» Задачи и задания:
a: Что, согласно отрывку о прозе Аркадия Ровнера, является главной темой его рассказов и романа?
b: Повторите дословно кусок отрывка о прозе Аркадия Ровнера от слов «Причем, можно выделить» до слов «в непросветленной материи.» включительно.

» Фрагмент текста:
'''

Виктория Андреева «Проза Аркадия Ровнера в контексте течений сюрреализма и символизма»

Главная тема рассказов и романа Аркадия Ровнера – это встреча с мистерией жизни. Иррациональное вторгается в конкретный пейзаж, трансформирует его и выводит повествование к реальности иного, более глубокого порядка.

Причем, можно выделить две модели встречи с абсолютом: либо герой ищет иррациональное, либо иррациональное настигает героя. В первом случае, в Катове, героя рассказа “Что есть истина?”, мы видим готовность принять главную мысль, жертвенность, выбор, как в герое рассказа “Девасур”, а также в Лопухове, Дыркаче, Маковском из романа “Калалацы”.

Эту ситуацию можно описать, пользуясь известной формулой: ученик готов, учитель пришел. Но она не решается с линейной последовательностью. Шоком может быть феномен неожиданности обличия иррационального и готовность или неготовность принять иррациональное в том обличии, в каком оно предстало, способность преодолеть чужой миф. Так в рассказе “Что есть истина” герою предъявляется требование самопожертвования, в “Девасуре” ему нужно стать шлифовальщиком, выявляющим лик истины в непросветленной материи.

'''

» Содержимое набора данных:

'''

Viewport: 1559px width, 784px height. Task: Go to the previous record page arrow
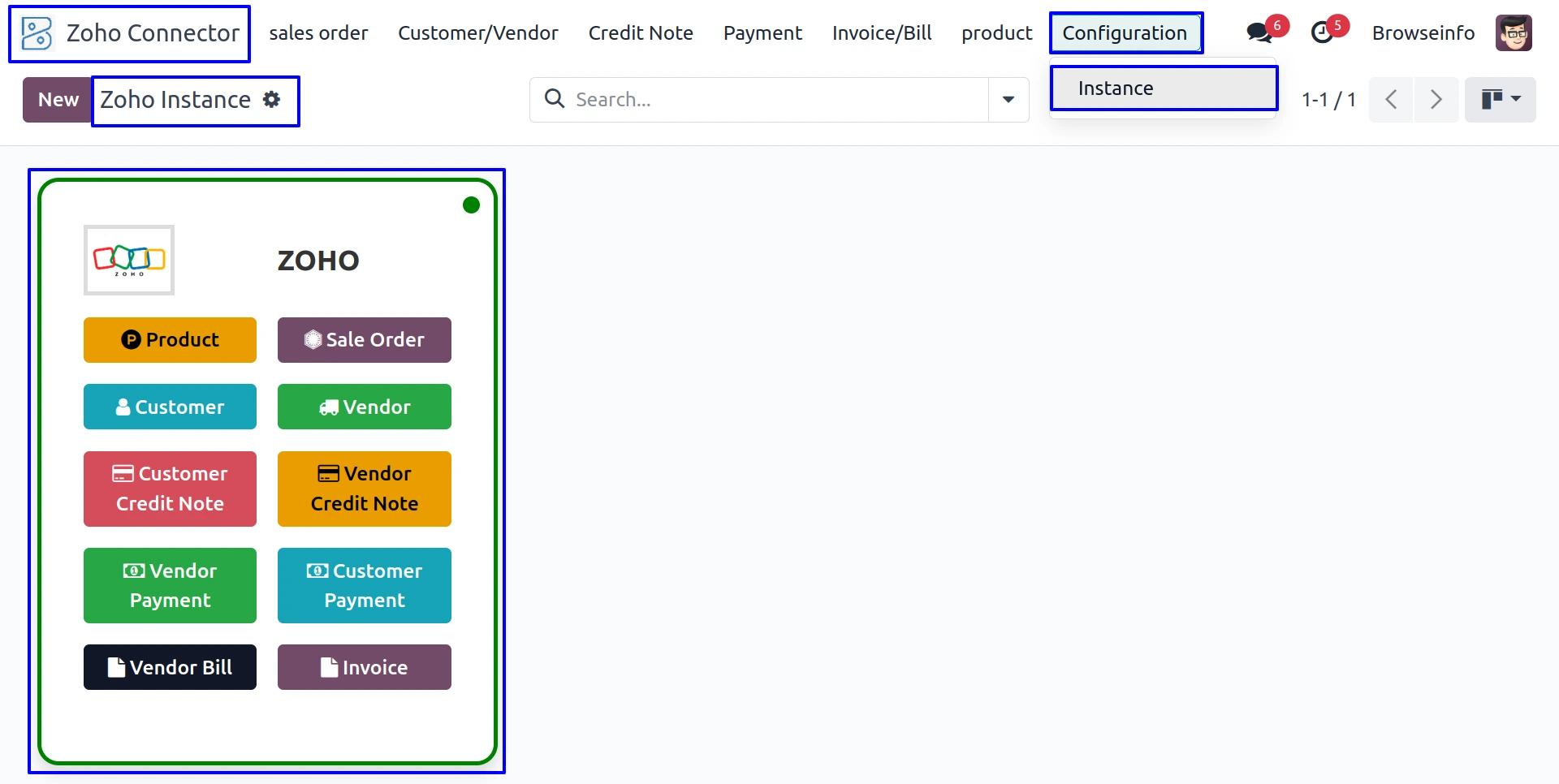point(1391,100)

'''

» Письменные ответы:
a: Встреча с мистерией жизни.

b:
Причем, можно выделить две модели встречи с абсолютом: либо герой ищет иррациональное, либо иррациональное настигает героя. В первом случае, в Катове, героя рассказа “Что есть истина?”, мы видим готовность принять главную мысль, жертвенность, выбор, как в герое рассказа “Девасур”, а также в Лопухове, Дыркаче, Маковском из романа “Калалацы”.

Эту ситуацию можно описать, пользуясь известной формулой: ученик готов, учитель пришел. Но она не решается с линейной последовательностью. Шоком может быть феномен неожиданности обличия иррационального и готовность или неготовность принять иррациональное в том обличии, в каком оно предстало, способность преодолеть чужой миф. Так в рассказе “Что есть истина” герою предъявляется требование самопожертвования, в “Девасуре” ему нужно стать шлифовальщиком, выявляющим лик истины в непросветленной материи.